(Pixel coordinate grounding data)
——————
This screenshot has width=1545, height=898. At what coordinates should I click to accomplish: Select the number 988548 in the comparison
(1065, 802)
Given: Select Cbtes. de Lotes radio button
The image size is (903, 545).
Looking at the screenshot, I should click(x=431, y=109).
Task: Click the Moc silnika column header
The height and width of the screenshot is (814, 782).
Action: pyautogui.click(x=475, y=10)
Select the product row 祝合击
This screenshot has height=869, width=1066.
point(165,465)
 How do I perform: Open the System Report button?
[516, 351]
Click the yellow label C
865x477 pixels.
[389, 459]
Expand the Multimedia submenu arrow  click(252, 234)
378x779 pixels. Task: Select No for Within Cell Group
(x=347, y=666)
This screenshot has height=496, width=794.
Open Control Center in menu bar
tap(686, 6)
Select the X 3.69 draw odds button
——————
* **TASK DETAILS**
Output only the lines from the one with "This screenshot has height=496, width=794." through the last line of the entries above; please keep them exact.

* **WRITTEN ANSWER**
This screenshot has height=496, width=794.
Open Control Center in menu bar
tap(686, 6)
Select the X 3.69 draw odds button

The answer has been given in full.